Despite its 60% market share in some markets, it is not immediately clear that consumer harm would necessarily result from the Blue Cross clauses.  It might be credible, even likely, that some hospitals would not discount to other insurers for fear of having to cut prices to Blue Cross, presenting the same issue the Commission was concerned about in Hollywood Integrators.  However, so long as other hospitals continue to transact with other insurers, there is little scope for Blue Cross to increase prices in the longer term.  If Blue Cross is to pay a premium to the hospitals granting an MFC, as is alleged, it would need to pass this cost on to consumers through increased insurance premia.  This would create significant scope for a competing insurer to undercut Blue Cross by contracting with a competitive hospital, and the larger the rents allegedly generated by Blue Cross the stronger the incentives for this competition to occur.

It may be the case that a hospital in a particular region has a degree of market power over its locality, but it seems fanciful to suggest that a hospital would wish to share this market power with an insurance company by means of an MFC, even were it able to monopolise such a heavily regulated market.  In the absence of a credible articulation of lasting market power in a relevant horizontal market, the far more likely explanation of the MFC is that Blue Cross values it as a cost-cutting device designed to exclude opportunistic price discrimination by hospitals.  For this reason, it may be worth spending money on, but it does not indicate an attempt to monopolise.

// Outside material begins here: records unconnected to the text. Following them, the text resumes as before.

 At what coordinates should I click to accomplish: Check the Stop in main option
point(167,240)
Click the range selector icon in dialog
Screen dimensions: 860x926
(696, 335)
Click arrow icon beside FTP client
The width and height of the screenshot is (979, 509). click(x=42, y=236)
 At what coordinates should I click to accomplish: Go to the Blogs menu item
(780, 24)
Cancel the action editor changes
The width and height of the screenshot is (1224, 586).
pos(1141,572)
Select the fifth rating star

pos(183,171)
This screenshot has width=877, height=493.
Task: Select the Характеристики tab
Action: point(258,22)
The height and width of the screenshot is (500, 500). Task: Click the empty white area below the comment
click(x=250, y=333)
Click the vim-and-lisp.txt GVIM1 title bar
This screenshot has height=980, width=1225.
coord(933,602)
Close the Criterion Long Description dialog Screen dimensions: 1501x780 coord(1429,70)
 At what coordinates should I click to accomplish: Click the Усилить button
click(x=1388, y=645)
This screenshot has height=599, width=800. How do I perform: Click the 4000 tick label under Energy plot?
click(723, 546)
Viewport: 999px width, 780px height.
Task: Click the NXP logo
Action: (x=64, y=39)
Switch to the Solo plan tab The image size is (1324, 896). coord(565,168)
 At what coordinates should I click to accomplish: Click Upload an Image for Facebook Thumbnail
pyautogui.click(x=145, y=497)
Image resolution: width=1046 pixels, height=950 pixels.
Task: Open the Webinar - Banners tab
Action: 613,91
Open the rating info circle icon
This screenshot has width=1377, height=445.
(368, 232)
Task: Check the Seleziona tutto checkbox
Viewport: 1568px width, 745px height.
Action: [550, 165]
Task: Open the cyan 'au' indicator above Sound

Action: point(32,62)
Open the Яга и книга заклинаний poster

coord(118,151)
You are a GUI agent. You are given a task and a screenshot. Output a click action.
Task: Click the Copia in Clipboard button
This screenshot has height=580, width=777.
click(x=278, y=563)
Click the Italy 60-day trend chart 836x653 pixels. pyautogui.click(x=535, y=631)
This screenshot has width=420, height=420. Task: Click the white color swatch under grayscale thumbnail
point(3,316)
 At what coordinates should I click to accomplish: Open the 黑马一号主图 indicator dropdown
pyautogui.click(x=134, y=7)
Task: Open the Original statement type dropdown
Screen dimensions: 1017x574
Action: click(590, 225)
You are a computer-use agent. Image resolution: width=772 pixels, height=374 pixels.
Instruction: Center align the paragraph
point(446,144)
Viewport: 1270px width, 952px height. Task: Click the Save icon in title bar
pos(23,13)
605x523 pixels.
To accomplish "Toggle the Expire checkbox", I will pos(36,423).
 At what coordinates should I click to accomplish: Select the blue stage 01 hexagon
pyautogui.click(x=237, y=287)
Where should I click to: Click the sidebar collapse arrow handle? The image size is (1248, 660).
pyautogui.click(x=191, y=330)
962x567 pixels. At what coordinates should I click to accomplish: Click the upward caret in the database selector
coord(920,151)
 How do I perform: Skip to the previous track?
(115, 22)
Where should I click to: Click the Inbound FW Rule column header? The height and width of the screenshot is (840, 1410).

The Blue Cross litigation makes it clear that the argument against MFCs is at heart a predatory pricing theory.  Essentially, the allegation is that Blue Cross is generating a monopoly rent by paying hospitals extra to ensure that competitors do not get access to the lowest prices.  On this view, the MFC is therefore functionally equivalent to the low price offered by a monopolist in a predatory pricing case: the alleged monopolist is “investing” in undercutting competitors, supposedly to foreclose their access to the market.  As counsel for Blue Cross pointed out, this theory should be treated with the same scepticism as would a predatory pricing theory, at least in the United States.  Although the Department of Justice did not cite them in its complaint, the Supreme Court precedents in Matsushita and Brown & Williamson draw on a wealth of economic thinking to suggest several problems with many aspects of predation arguments.   If the theory is to hold, not only would Blue Cross need deep pockets to finance the increased outlay on its large share of sales, but it would also need to ensure that new competitors could not re-enter the market were it to succeed in driving up prices and charging a monopoly rent, presenting numerous hurdles to the would-be monopolist, to say nothing of potential consumer benefit from any ensuing price war.

In Blue Cross, the Department of Justice survived summary judgment partly on the basis that a detailed market-by-market analysis is not required at the pleading stage.  The market-by-market analysis at full trial therefore provides an opportunity to explore the underlying theory of harm relating to MFCs in greater depth.  Given the shifting fortunes of MFCs in recent antitrust analysis, this is a welcome opportunity.

An overly-suspicious approach to MFCs could easily foreclose their potential to cut prices, which seems desirable even in the hands of larger players.  Moreover, the status of MFCs as vertical, intrabrand restrictions suggests an additional note of caution, as does their relationship to predation theory.  Kenneth Heyer, Chief of the Competition Policy Section at the Department of Justice, recently suggested using the analytic framework of the Horizontal Merger Guidelines by analogy to assess the competitive effects of MFCs.  A clear focus on market power and consumer harm, as influentially articulated by the Guidelines, would seem a sensible approach to the assessment of MFCs on both sides of the Atlantic.